Within the UK mental health system, it's almost impossible to persuade the system that treatment is producing the problems the person has – even though in an increasing proportion of cases it is. This leaves lots of people wondering whether, to secure their sanity or health, if they should leave the country.”
“ I wasn’t only stripped naked, I was assaulted several times too. I had my face rammed into the floor being suffocated, my head was then rammed into a sharp object. I had handcuffs tightened so tight I felt like shards of sharp glass were cutting into my wrists and when I screamed I was in pain they tightened them even more. I was then eventually given a gown only for that to be ripped off me again, then when I attacked them back they pulled me to the floor and rammed my head with such force into the concrete ground I thought my skull would break.

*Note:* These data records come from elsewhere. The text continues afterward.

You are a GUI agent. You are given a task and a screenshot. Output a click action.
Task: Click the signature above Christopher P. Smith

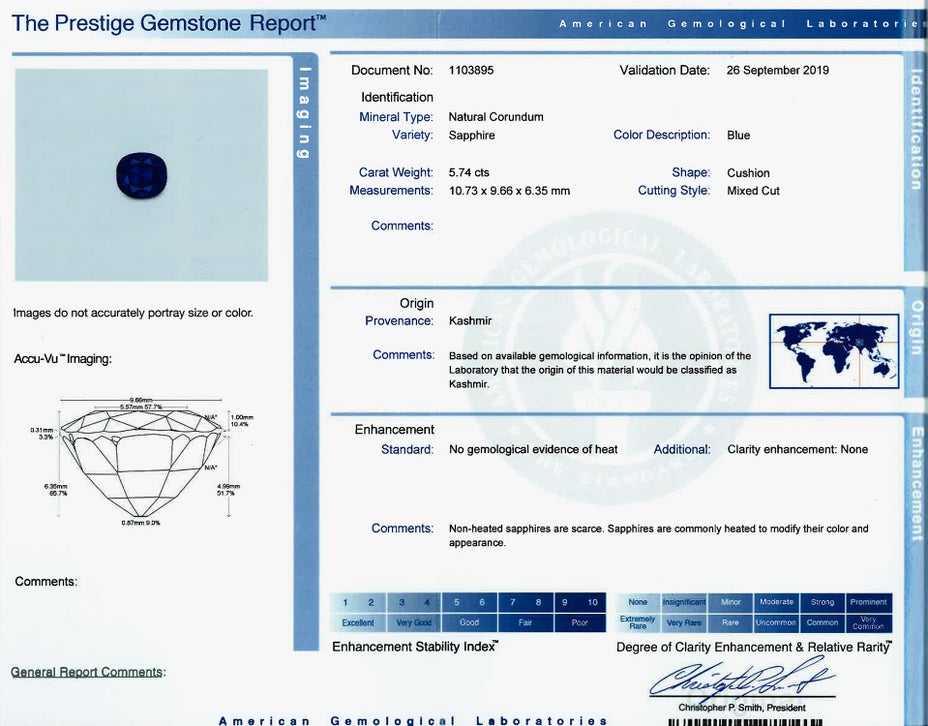[740, 681]
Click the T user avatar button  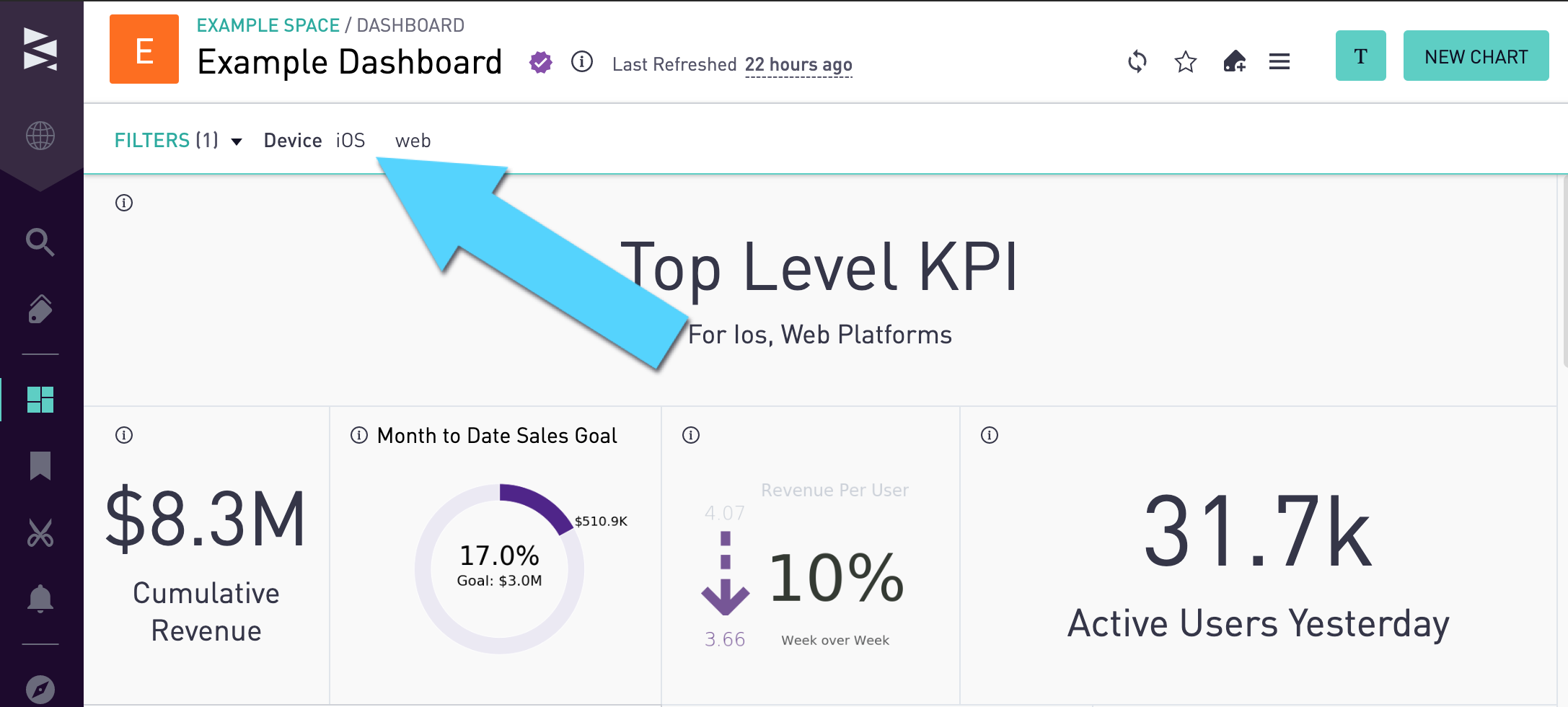pos(1360,56)
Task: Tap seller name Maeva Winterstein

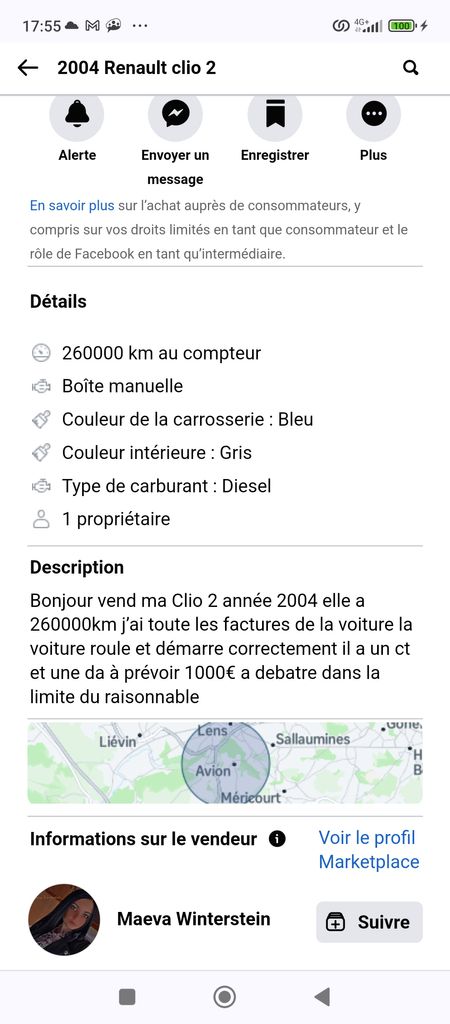Action: coord(193,920)
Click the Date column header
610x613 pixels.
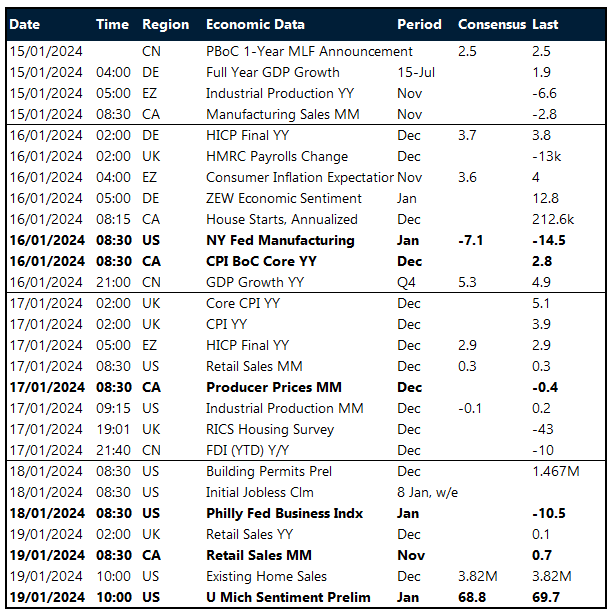tap(25, 24)

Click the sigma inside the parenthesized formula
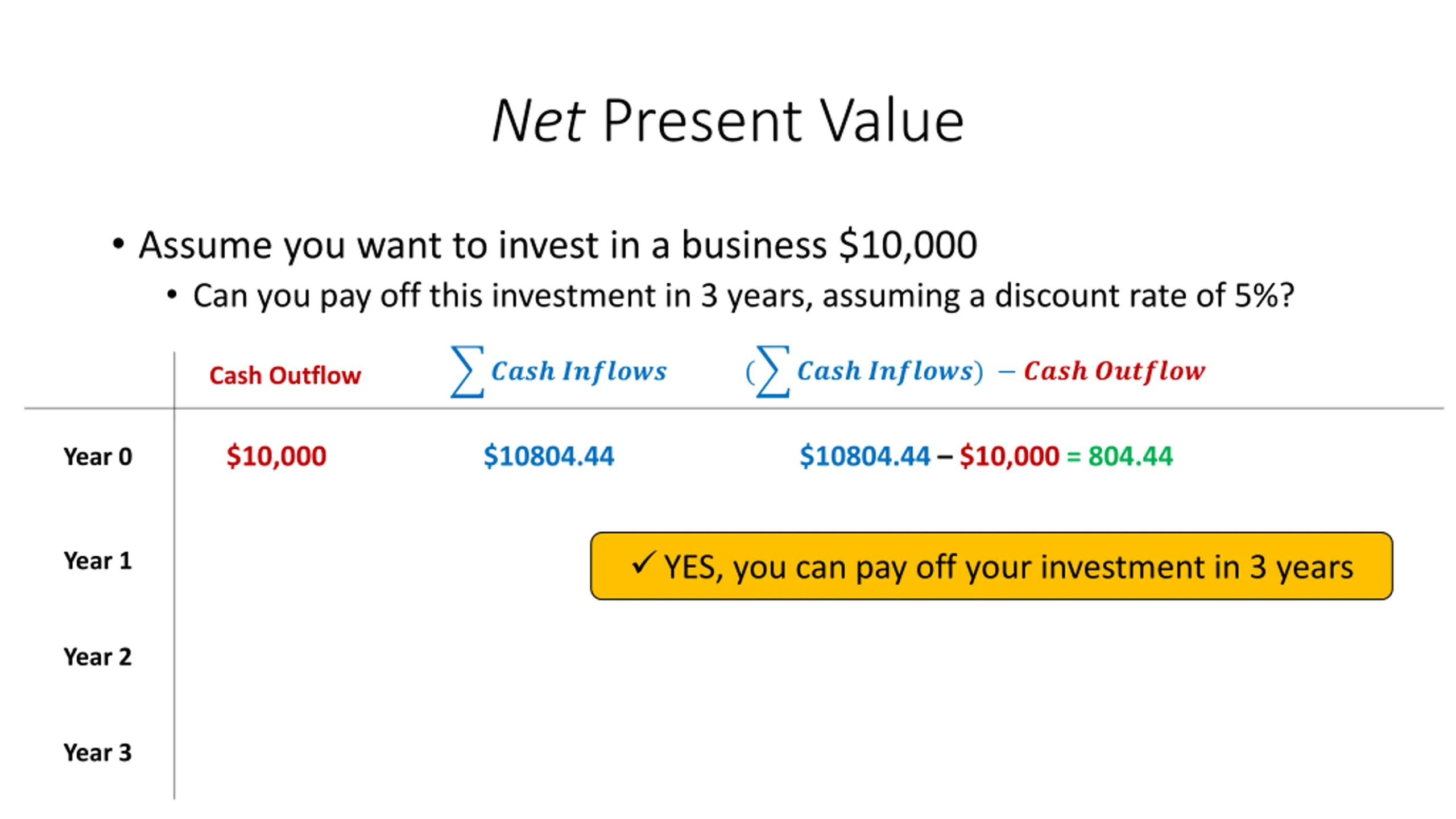(773, 371)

What was my crime – like others, SSRI induced alcoholism and all the problems of job loss and loss of friends and family that can go with that.
When I came out of the cell I wanted to get a machine gun go back and take everyone of them out, I also felt like ramming my car into the central barrier of the motorway the following day. I have never felt so violated, hurt and angry in all my life.
I imagine this is how a rape victim must feel also? I am therefore very concerned not to minimize what happens to them – the last thing I would want is to make a victim feel their suffering was less than something else. But while those of us who have not been raped can imagine how awful it is, it seems those who have not been violated by drugs don’t seem able to imagine what we have been through.”
Pharmaceutical rape is not a metaphor. It is not a game. It is a name for the devastation that has happened to, and is happening to, real people.
We are not saying pharmaceutical rape is synonymous with sexual assault. The word has not been divorced from a real life act in order to meet some rhetorical goal. We are saying pharmaceutical rape is a real event, a type of rape.
We are not redefining rape. We are naming our devastation—experiences of extreme violation that absolutely fit a description of rape.
The naming of these experiences “pharmaceutial rape,” while mirroring language that was written to expose the reality of a rape culture, actually serves to support and validate all rape victims in a time when many vehemently deny any rape culture even exists.